What is The Low, Low Woods about? Set in Shudder-to-Think, Pennsylvania, the story follows El and Octavia, two best friends who wake up feeling like they’ve lost their memory of the past few hours. Disturbed by the insecure feeling of losing touch with reality, they continue on with their daily lives at school filled with love interests and self-discovery. Unfortunately, they run into unexpected surprises that will shake them to the core and force them to seek answers to questions on themselves, their relationship, and the mysterious phenomenon occurring in their town. It’s only when chaos engulfs their reality that the stakes sky-rocket and they embark on a journey to save their world from Shudder-to-Think’s monsters.

“I wonder if they wonder why we never listen?”

Carmen Maria Machado

This didn’t quite work well for me. There’s an interesting concept underneath it all but the execution leaves much to be desired. The most fatal flaw lies in the world-building. It is one thing to have your world exist with its own rules, for it to hide secrets and truths underneath common knowledge for various characters, and another to not hint a single bit of information regarding those elements throughout the narrative, never allowing the reader to comprehend the extent of the author’s vision as the story unravels. In this case, the story places the reader in the middle of a mystery and bombards them with absolutely random elements coming from all kinds of directions as they try to grasp where everything and anything is going. Toss in the oddly developed characters, their conflictual lesbian relationship, and the underlying feminist agenda that clearly points at men as the root of all evil, and you got yourself a recipe that turned out to be exactly what I was not hungry for.

Artist Dani offers a very rough and poorly-detailed artistic style for this story that often turned out distracting rather than alluring. Despite an ambitious and diverse cast that received a just as ambitious and diverse character design concept, characters rarely spoke through their body language or facial expressions.
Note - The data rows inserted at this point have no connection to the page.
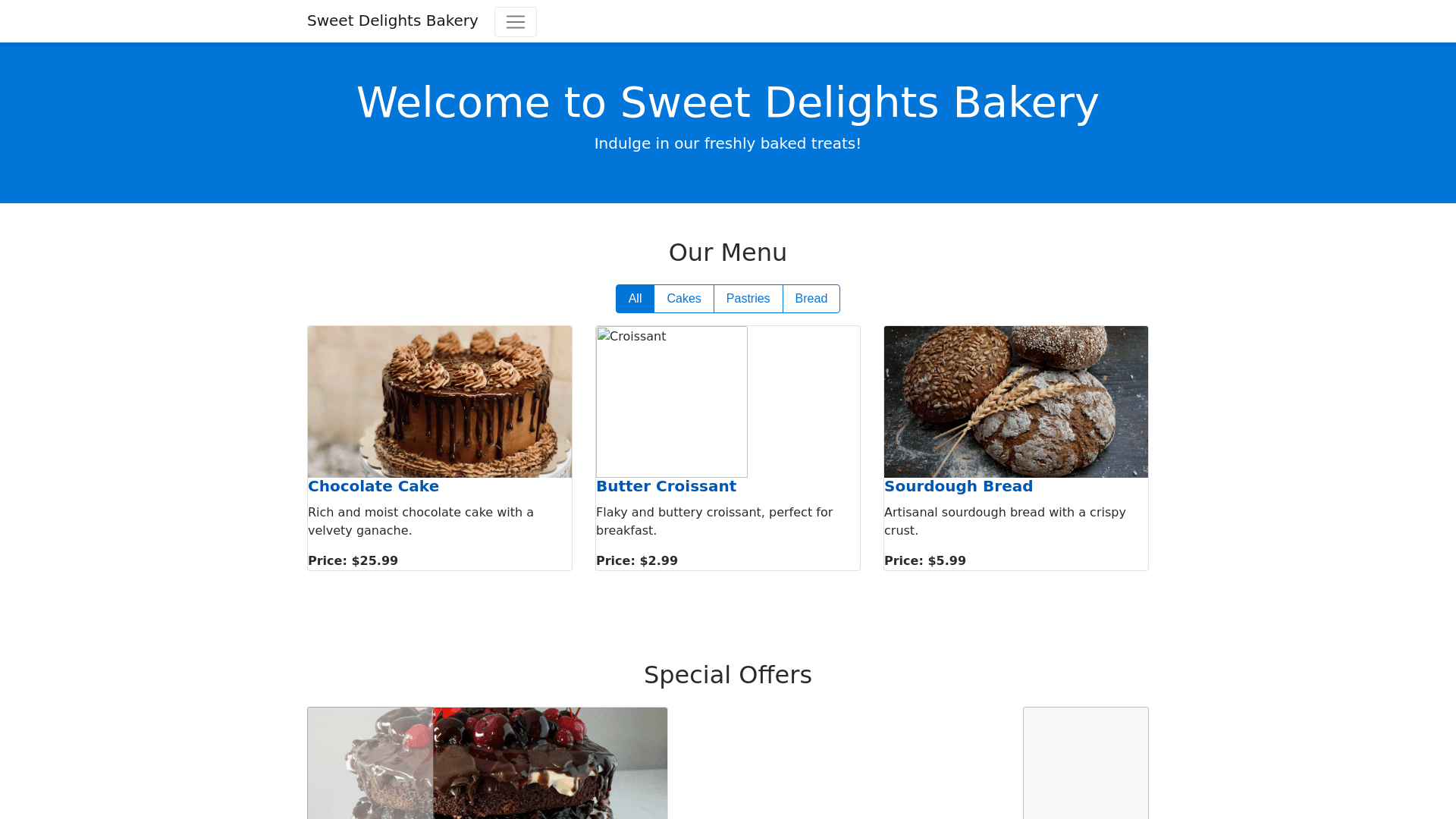The height and width of the screenshot is (819, 1456).
Task: Click the Sweet Delights Bakery brand link
Action: [392, 20]
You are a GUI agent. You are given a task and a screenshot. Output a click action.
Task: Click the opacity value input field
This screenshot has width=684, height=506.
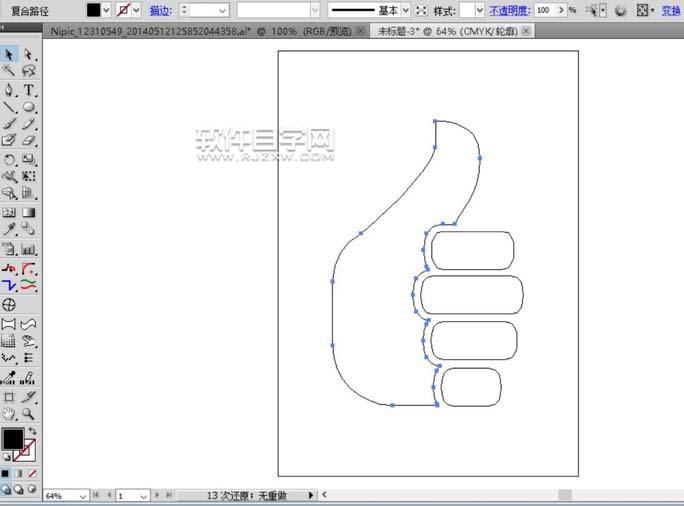click(544, 9)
A lot of the graphic novel’s forte instead relied on its dialogue rather than on the art itself. There’s something in the artistic vision that also seemed to convey the sense that the harder it is for readers to understand the art, the better the horror. Not true. Colourist Tamra Bonvillain does do a good job in focusing the colour pallet to three or four colours while heavily utilizing shadows to capture the horror elements. This helps the story maintain a certain eerie atmosphere that comes with the premise but, unfortunately, the overall result isn’t as gratifying as you’d hope for it to be.

The Low, Low Woods is an eerie yet incohesive tale pitting readers into a world that lacks boundaries while losing itself in its not-so subliminal feminist reverie.

Thank you Penguin Random House Canada for sending me a copy for review!